> Listed entries:
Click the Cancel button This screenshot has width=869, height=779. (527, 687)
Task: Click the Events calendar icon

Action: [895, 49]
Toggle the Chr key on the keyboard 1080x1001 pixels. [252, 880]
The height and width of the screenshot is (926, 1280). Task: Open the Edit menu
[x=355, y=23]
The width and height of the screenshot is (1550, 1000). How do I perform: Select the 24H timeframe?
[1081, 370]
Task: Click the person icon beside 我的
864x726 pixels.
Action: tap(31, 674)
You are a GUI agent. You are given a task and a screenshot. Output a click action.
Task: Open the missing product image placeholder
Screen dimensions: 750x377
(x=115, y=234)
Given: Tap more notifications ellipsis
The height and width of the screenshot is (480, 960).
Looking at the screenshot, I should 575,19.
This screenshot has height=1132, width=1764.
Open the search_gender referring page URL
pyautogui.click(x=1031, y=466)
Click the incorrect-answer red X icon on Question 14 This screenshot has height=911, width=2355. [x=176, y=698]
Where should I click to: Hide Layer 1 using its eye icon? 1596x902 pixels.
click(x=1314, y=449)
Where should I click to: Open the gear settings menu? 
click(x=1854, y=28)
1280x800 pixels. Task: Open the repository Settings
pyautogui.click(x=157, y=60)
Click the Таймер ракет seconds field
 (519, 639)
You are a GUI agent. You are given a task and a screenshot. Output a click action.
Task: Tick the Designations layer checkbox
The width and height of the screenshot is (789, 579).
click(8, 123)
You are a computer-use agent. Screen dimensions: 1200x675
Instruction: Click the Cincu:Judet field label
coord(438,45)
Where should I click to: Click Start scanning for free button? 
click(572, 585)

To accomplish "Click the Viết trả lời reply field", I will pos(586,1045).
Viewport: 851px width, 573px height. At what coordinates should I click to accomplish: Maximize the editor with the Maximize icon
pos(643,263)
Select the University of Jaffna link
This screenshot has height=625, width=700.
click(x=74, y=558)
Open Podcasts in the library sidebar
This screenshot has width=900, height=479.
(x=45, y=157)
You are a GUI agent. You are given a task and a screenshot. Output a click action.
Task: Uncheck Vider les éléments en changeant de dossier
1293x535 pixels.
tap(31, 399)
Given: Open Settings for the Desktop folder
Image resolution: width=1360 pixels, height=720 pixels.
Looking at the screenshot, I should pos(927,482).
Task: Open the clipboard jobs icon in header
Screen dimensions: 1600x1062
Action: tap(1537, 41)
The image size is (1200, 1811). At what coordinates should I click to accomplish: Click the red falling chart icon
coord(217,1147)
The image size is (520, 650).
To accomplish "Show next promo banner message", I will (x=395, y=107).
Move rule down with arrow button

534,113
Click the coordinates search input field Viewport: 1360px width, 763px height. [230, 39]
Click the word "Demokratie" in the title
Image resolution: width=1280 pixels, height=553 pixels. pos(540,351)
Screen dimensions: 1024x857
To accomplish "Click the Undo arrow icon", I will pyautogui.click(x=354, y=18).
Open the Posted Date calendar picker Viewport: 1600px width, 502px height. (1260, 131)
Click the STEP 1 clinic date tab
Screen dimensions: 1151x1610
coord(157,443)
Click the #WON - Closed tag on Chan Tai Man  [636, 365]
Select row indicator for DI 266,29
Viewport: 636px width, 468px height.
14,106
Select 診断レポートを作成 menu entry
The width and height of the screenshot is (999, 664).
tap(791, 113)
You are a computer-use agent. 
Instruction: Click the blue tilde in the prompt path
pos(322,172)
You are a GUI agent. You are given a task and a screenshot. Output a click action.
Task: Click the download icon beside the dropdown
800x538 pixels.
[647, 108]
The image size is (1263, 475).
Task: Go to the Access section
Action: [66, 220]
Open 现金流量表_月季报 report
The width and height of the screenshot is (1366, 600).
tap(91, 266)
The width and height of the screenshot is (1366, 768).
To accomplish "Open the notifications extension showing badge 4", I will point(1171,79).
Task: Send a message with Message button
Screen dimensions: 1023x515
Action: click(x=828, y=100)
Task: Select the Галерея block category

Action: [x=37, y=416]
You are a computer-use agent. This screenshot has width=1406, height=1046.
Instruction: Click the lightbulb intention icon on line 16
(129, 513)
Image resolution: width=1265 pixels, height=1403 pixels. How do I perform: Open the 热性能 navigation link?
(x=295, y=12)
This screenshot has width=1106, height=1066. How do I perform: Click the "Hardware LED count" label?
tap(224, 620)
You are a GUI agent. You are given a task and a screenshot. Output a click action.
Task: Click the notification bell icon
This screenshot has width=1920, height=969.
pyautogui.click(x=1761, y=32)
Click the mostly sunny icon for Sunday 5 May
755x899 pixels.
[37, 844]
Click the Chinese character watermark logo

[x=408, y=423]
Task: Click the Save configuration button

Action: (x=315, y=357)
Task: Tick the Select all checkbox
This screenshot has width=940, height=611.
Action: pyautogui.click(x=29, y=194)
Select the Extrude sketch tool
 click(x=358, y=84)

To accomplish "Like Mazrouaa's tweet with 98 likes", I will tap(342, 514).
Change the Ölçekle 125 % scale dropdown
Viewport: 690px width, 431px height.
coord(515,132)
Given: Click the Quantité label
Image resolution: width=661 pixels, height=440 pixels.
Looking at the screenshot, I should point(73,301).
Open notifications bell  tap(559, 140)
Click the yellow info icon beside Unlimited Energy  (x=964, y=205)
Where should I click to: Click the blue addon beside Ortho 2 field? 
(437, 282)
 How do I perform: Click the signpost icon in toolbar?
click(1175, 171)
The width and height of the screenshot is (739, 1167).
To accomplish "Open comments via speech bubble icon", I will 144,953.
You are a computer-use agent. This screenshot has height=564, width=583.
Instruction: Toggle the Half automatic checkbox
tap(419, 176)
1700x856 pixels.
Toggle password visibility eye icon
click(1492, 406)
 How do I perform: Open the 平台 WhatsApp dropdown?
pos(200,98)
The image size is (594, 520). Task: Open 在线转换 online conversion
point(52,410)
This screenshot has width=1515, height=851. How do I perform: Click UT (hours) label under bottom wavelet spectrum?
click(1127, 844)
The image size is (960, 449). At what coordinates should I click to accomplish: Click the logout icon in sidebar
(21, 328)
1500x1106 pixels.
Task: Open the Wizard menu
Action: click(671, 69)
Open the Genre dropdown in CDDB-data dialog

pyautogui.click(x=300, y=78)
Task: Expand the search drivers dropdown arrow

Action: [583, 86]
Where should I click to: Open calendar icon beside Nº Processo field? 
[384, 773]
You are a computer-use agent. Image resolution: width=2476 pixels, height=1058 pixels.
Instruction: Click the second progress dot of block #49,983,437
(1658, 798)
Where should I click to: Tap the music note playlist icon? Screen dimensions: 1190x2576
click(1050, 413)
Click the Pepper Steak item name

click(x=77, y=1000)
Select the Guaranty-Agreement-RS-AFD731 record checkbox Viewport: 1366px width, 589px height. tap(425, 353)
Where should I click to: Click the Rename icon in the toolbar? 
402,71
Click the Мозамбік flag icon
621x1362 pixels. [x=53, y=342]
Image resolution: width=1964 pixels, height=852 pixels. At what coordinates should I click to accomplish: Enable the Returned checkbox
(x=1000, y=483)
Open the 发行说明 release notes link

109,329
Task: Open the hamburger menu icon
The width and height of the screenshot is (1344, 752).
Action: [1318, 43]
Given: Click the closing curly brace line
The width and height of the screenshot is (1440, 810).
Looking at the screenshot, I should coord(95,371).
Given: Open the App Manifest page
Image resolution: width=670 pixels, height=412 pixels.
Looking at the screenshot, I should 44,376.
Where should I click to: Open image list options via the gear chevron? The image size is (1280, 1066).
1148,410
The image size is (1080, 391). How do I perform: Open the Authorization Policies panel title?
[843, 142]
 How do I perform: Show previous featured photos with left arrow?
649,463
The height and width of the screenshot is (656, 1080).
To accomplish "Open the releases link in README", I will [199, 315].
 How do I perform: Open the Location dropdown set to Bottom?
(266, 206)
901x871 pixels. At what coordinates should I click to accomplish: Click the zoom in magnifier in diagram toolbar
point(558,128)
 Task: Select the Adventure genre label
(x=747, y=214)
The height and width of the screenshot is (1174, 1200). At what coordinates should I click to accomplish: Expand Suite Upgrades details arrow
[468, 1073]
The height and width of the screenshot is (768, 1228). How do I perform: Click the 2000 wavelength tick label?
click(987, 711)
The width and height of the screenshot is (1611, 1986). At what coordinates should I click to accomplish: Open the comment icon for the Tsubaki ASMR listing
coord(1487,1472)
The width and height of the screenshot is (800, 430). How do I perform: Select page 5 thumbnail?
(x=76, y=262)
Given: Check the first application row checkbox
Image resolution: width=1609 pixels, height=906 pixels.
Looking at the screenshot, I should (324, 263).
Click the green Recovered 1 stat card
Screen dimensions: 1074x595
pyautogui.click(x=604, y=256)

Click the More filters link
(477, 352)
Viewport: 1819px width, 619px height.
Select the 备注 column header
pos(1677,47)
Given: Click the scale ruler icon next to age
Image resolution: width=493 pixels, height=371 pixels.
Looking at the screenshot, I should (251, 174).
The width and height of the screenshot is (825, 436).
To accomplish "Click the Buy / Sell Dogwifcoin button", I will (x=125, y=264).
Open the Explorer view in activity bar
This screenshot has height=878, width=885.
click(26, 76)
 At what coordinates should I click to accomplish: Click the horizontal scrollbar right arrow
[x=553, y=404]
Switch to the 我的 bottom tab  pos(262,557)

> Problem to work on: Pull every line containing "computer" from the data.

> Exercise response:
You are a computer-use agent. Screen dimensions: 1200x675
You are a computer-use agent. 
You are a computer-use agent. This screenshot has width=1406, height=1046.
You are a computer-use agent. This screenshot has height=564, width=583.
You are a computer-use agent. Image resolution: width=2476 pixels, height=1058 pixels.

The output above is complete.